Is a firewall blocking access to the relevant ports on the CryoSPARC master server from the compute node(s)?

A side note: the settings

might cause slurm output, which may be useful for troubleshooting, to be overwritten when the job starts. Consider replacing these lines in the slurm script template
with the options

#SBATCH --output={{ job_dir_abs }}/slurm-%j.out
#SBATCH --error={{ job_dir_abs }}/slurm-%j.err

I am the HPC support here. We do not have a firewall between GPU nodes and login nodes (where the master runs).
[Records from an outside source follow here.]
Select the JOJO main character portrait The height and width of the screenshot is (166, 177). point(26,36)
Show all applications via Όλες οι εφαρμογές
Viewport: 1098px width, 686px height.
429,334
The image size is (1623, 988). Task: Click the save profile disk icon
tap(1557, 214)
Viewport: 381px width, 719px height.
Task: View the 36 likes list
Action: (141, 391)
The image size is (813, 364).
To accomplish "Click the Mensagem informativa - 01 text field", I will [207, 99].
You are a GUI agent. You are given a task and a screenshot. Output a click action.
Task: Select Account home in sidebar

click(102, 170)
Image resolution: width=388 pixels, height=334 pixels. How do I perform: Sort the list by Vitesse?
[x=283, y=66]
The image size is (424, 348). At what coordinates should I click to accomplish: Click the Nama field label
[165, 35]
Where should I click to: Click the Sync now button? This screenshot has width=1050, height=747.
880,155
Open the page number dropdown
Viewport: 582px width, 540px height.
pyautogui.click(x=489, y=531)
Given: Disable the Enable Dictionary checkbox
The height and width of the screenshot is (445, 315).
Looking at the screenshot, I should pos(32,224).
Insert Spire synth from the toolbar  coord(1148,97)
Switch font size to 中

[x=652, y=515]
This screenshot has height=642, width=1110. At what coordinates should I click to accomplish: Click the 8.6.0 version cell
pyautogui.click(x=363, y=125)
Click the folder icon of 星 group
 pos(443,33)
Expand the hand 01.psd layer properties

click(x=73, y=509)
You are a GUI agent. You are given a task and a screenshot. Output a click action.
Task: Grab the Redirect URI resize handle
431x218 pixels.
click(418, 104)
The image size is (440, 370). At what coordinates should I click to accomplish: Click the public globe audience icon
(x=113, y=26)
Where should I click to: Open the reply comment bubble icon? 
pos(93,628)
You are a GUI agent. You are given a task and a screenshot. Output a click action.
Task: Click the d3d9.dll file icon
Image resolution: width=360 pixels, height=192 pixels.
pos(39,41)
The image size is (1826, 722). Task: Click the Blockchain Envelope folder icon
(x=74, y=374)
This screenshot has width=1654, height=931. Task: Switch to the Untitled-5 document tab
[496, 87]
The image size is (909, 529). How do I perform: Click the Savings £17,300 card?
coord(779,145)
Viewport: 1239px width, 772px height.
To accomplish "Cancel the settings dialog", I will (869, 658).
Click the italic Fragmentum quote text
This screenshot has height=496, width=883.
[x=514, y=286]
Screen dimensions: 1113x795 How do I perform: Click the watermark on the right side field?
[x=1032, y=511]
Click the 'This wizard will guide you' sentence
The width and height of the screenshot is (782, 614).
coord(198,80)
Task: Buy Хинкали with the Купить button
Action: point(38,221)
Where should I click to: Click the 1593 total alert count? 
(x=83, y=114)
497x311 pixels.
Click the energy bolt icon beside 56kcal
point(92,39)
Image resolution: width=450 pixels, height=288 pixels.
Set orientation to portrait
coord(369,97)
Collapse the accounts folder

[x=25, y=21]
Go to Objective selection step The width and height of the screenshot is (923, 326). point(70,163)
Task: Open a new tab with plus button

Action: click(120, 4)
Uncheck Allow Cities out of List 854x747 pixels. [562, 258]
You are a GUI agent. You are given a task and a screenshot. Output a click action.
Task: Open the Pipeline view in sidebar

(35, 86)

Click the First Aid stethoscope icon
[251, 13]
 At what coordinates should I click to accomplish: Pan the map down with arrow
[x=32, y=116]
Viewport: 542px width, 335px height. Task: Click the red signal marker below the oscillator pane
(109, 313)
If that were the case, wouldn’t all jobs have failed?

I ran a clone of the same job, and it worked fine without any changes to the system. Another user at our HPC has reported that jobs have been failing randomly. I am currently investigating that, and if I find a pattern, I can add that information here.